_Texto de referência:_
Caso seja autorizado pelo Congresso Nacional, o governo federal quer prorrogar os acordos de suspensão do contrato de trabalho e de redução do salário, que foram autorizados pela Medida Provisória (MP) 936, por mais até 90 dias. O prazo foi informado nesta sexta-feira (12/06) pelo ministro da Economia, Paulo Guedes, a empresários do setor de serviços.
Guedes disse aos empresários que, na avaliação do governo,
esta foi uma das medidas emergenciais mais bem sucedidas da
pandemia do novo coronavírus. Afinal, cerca de 10,5 milhões de
brasileiros fizeram acordos através da MP 936 e, com isso,
escaparam do desemprego, segundo o Ministério da Economia. Por
conta disso e do fato de que a crise do novo coronavírus está
durando mais do que o esperado, o governo pretende, portanto,
permitir a prorrogação desses acordos em todas as empresas
brasileiras.

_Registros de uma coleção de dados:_
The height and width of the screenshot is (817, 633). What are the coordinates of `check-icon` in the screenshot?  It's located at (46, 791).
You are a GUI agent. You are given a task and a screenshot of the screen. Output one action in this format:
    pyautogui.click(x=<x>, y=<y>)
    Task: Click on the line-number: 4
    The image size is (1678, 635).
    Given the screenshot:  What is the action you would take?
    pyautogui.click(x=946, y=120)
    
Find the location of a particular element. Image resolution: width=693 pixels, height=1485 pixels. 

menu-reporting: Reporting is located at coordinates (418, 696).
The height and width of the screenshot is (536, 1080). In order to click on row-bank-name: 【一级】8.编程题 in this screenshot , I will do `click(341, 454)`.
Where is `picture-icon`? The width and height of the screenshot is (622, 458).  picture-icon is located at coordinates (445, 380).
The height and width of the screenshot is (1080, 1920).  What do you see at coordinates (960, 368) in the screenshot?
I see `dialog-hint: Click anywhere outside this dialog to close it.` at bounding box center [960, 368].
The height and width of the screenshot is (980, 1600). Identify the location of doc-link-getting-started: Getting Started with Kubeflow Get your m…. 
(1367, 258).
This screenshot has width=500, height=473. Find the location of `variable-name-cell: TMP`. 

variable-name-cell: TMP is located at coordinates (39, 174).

_Instruções:_
A) Diga se cada afirmação concorda com o texto sobre a MP 936: (i) o governo quer prorrogar os acordos por mais até 90 dias; (ii) Guedes falou a empresários do setor industrial; (iii) cerca de 10,5 milhões de brasileiros fizeram acordos pela MP 936. Responda sim ou não e cite as palavras do texto que decidem cada caso.
B) Continue o texto sobre a MP 936 a partir do ponto em que ele termina.

_Respostas do exercício:_
A)
(i) Sim: "por mais até 90 dias".
(ii) Não: "a empresários do setor de serviços".
(iii) Sim: "cerca de 10,5 milhões de brasileiros fizeram acordos através da MP 936".

B)
Segundo a MP 936, os acordos de suspensão temporária do
contrato de trabalho podem durar até dois meses. Já os contratos de
redução da carga horária, que podem cortar em 25%, 50 ou 75% o
salário do trabalhador, podem durar até três meses. Os empresários,
porém, pediram que o Executivo e o Congresso permitissem a
prorrogação desses contratos ao votar a MP 936. Afinal, os dois
primeiros meses desses acordos já passaram e muitas empresas ainda
não sabem quando vão poder retomar suas atividades.
A Câmara já aprovou o pleito, inserindo no relatório da MP 936
uma brecha para que o governo autorize, via decreto, a prorrogação
dos contratos nos setores que julgar necessário e pelo tempo que
julgar necessário. A proposta, porém, ainda aguarda votação no
Senado, que adiou a votação da MP 936 para a próxima semana porque
ainda não construiu um acordo em relação à medida.
Caso o Senado mantenha essa possibilidade, a ideia do governo
é, portanto, prorrogar os acordos de suspensão do contrato de
trabalho por mais dois meses e os de redução salarial por mais três
meses em todos os setores econômicos.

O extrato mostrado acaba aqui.